They slipped back into the night, moving as one through the maze of alleys, their footsteps light but hurried. The diary bumped against Ardyn's side with every step, a constant, nagging reminder.

Lyria kept glancing over her shoulder, her fingers twitching toward her knife. "You think it's still out there?"

Therion grimaced. "If it is, it's not following. Or it's enjoying the chase."

Ardyn's grip on the satchel tightened. The stranger's voice echoed in his mind—Do mind the diary, Ardyn dear—spoken with a familiarity that made his skin crawl.
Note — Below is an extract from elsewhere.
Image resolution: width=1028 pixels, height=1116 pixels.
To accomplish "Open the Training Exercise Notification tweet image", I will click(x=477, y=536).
They passed a boarded-up shop, its windows dark, the faded sign swinging gently in the breeze. Marvelle's Oddities, it read, the letters peeling. For a moment, Ardyn could have sworn he saw a flicker of movement in the reflection of the glass—a flash of blue hair, a gloved hand raised in a mocking wave.

He blinked, and it was gone.

Lyria noticed his hesitation. "What?"

Ardyn shook his head. "Nothing. Just... thought I saw something."
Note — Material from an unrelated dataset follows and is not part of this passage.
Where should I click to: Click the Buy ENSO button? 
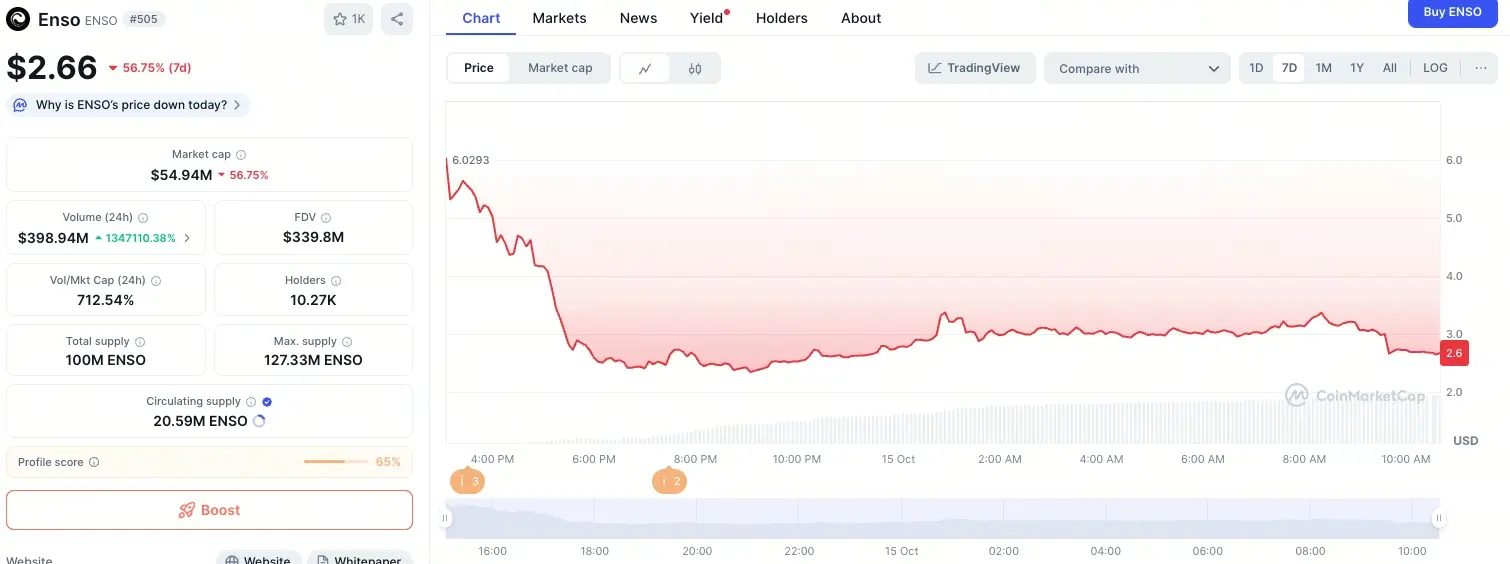(x=1452, y=13)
Therion snorted. "Great. Now we're all jumping at shadows."

But the question hung in the air behind them, heavier than the diary, darker than the alleyways—

If that wasn't the Archivist… then what the hell was it?

And more importantly—why did it let them go?

The wind picked up, carrying the faintest hint of roses, decayed and sweet.

They ran faster.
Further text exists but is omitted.